FLUKE: A Linguistically-Driven and Task-Agnostic Framework for Robustness Evaluation
This work addresses the need for systematic robustness testing in NLP to understand model behaviors, though it is incremental as it builds on existing evaluation methods.
The authors tackled the problem of evaluating model robustness in NLP by introducing FLUKE, a framework for systematic minimal variations across linguistic levels, and found that models are more brittle to natural modifications like syntax changes and that robustness varies significantly by task, with LLMs showing surprising brittleness in some cases.
We present FLUKE (Framework for LingUistically-driven and tasK-agnostic robustness Evaluation), a framework for assessing model robustness through systematic minimal variations of test data.

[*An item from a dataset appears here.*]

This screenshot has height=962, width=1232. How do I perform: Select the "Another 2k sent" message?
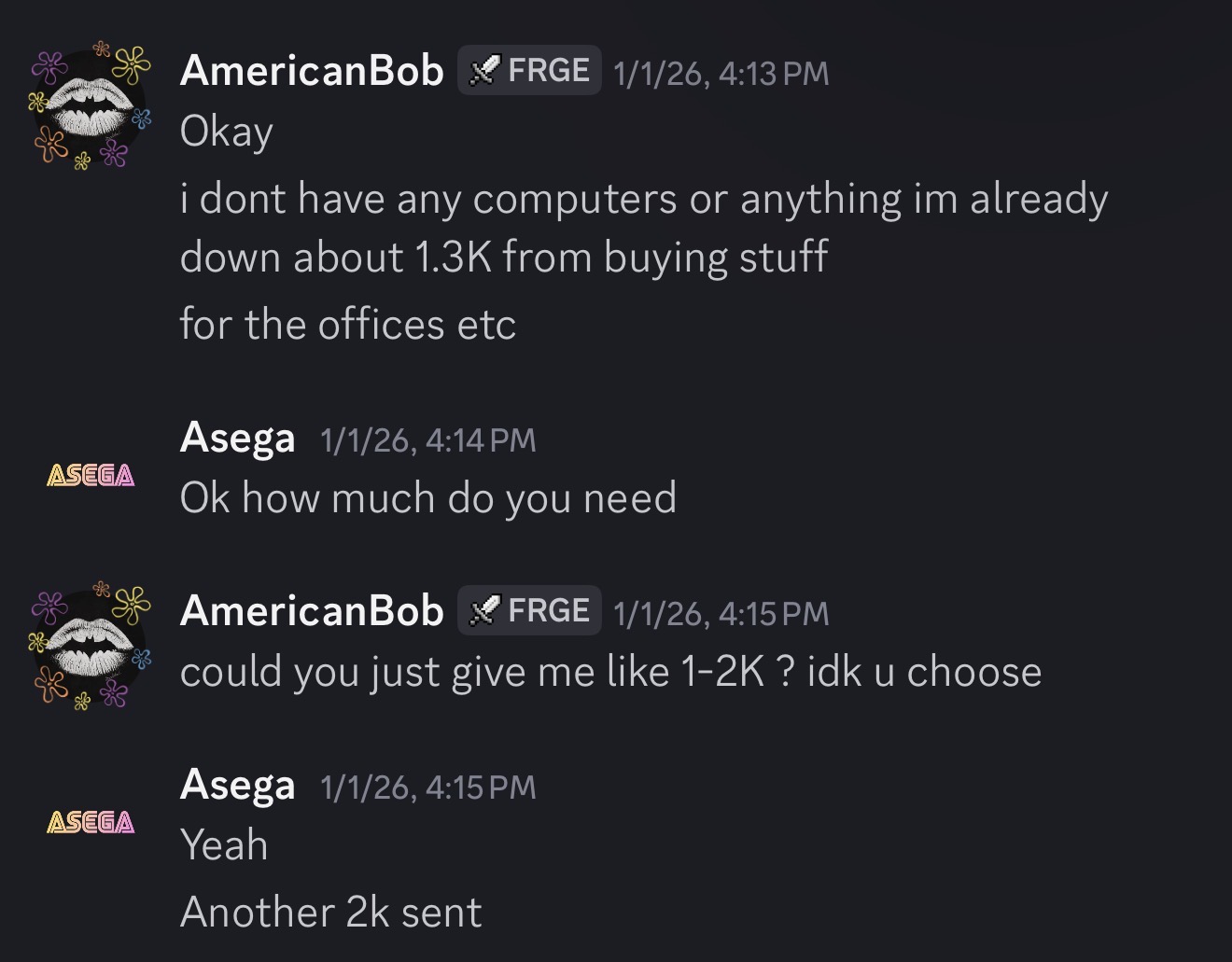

FLUKE introduces controlled variations across linguistic levels -- from orthography to dialect and style -- and leverages large language models (LLMs) with human validation to generate modifications. We demonstrate FLUKE's utility by evaluating both fine-tuned models and LLMs across six diverse NLP tasks (four classification and two generation tasks), and reveal that (1) the impact of linguistic variations is highly task-dependent, with some tests being critical for certain tasks but irrelevant for others; (2) LLMs still exhibit significant brittleness to certain linguistic variations, with reasoning LLMs surprisingly showing less robustness on some tasks compared to base models; (3) models are overall more brittle to natural, fluent modifications such as syntax or style changes (and especially to negation), compared to corruption-style tests such as letter flipping; (4) the ability of a model to use a linguistic feature in generation does not correlate to its robustness to this feature on downstream tasks. These findings highlight the importance of systematic robustness testing for understanding model behaviors.